Every day Poets & Writers Magazine scans the headlines—from publishing reports to academic announcements to literary dispatches—for all the news that creative writers need to know. Here are today's stories:

Federal District Court judge Denny Chin has approved a request submitted yesterday by Google, the Association of American Publishers, and the Authors Guild to extend the deadline for the revised Google Book Search settlement to Friday, November 13 (New York Times).

Meanwhile, lawyer and literary agent Lynn Chu has posted a series of “questions that authors need to ask themselves” about the controversial Google Book arrangement (WritersReps).

On the book-scanning front in Germany, the National Library and the literary nonprofit VG Wort have suggested a copyright work-around for so-called “orphan works” (Publishing Perspectives).

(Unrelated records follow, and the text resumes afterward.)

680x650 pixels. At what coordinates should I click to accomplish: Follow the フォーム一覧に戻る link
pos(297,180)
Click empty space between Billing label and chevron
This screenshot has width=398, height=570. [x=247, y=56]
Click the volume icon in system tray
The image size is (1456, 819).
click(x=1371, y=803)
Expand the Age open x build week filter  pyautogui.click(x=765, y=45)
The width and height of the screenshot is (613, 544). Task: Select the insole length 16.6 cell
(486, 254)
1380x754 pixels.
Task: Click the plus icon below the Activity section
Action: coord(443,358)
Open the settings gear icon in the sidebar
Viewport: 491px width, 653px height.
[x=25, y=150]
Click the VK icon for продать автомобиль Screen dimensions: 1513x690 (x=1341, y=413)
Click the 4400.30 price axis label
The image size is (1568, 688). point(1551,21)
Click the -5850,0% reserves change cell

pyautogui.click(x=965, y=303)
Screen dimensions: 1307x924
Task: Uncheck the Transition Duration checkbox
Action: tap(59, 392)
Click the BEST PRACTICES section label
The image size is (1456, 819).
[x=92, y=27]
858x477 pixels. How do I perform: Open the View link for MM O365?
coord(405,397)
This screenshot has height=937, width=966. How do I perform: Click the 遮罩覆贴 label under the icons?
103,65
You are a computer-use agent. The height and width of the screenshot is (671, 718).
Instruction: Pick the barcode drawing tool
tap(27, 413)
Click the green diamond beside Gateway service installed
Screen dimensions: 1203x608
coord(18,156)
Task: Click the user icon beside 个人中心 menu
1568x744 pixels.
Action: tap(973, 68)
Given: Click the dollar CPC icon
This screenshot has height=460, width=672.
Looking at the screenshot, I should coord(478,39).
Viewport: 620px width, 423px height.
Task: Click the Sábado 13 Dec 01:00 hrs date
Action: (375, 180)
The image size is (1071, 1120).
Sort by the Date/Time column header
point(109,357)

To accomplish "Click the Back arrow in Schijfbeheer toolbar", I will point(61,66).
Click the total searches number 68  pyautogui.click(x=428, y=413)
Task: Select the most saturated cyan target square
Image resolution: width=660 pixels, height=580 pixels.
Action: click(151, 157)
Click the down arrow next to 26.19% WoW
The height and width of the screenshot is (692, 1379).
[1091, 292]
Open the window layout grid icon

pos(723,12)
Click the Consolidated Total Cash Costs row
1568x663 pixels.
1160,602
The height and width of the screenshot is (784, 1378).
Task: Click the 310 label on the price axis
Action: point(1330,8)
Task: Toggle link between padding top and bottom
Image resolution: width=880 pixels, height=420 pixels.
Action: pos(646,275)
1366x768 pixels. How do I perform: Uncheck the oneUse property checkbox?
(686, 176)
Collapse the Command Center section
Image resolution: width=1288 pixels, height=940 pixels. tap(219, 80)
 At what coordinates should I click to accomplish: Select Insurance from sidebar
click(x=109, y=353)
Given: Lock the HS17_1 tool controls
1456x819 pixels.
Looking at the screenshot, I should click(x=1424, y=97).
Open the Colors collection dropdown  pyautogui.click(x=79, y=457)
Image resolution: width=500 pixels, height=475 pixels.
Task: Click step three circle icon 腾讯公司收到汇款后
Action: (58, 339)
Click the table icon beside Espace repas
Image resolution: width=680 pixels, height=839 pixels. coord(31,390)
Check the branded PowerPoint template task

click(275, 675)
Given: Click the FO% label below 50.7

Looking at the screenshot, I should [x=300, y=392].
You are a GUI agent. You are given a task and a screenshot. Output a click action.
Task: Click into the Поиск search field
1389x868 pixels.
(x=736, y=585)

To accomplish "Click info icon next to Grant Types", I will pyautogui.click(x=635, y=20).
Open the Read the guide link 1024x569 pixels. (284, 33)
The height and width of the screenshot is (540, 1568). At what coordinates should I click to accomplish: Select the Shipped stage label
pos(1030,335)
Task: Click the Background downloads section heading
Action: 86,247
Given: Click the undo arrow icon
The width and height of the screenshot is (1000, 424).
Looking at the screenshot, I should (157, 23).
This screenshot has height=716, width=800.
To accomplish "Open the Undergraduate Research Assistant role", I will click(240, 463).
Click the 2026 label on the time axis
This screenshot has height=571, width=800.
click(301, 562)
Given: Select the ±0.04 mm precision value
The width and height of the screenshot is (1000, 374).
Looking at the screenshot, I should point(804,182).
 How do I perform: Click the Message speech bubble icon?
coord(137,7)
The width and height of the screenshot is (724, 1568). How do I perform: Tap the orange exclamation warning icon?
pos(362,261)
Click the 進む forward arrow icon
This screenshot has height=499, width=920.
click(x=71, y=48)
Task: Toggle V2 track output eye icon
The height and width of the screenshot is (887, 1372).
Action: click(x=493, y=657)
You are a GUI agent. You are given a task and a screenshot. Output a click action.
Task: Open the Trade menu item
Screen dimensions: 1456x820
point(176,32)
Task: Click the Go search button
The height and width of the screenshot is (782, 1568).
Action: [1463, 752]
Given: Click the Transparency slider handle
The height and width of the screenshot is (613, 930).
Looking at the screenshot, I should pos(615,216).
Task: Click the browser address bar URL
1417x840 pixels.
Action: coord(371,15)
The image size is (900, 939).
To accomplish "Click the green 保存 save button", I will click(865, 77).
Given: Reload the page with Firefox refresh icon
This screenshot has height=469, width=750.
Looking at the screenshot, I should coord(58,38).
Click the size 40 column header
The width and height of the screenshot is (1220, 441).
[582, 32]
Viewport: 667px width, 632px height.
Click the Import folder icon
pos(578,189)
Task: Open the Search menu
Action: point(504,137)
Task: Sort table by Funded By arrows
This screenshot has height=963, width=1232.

A teacher at the Bronx School of Finance in New York City has been suspended after assigning the Chuck Palahniuk story “Guts” to his test-prep class (Village Voice).

For independent bookstores in the Milwaukee area, three is apparently a crowd (Milwaukee Journal Sentinel).

Bailey/Coy Books, Seattle’s twenty-six-year-old indie landmark, is going out of business by the end of the month (Publicola).

Has British bookselling fixture Waterstone’s lost its soul? (Guardian)

In France, top-notch independent booksellers can now qualify for the government’s Librairie Indépendante de Référence (“Recommended Independent Bookshop”) designation (Publishing Perspectives).

In what was reportedly an attempt to allay concerns about its e-book business, Amazon flew a group of literary agents to a series of meetings at its Seattle headquarters last week (Crain’s New York Business).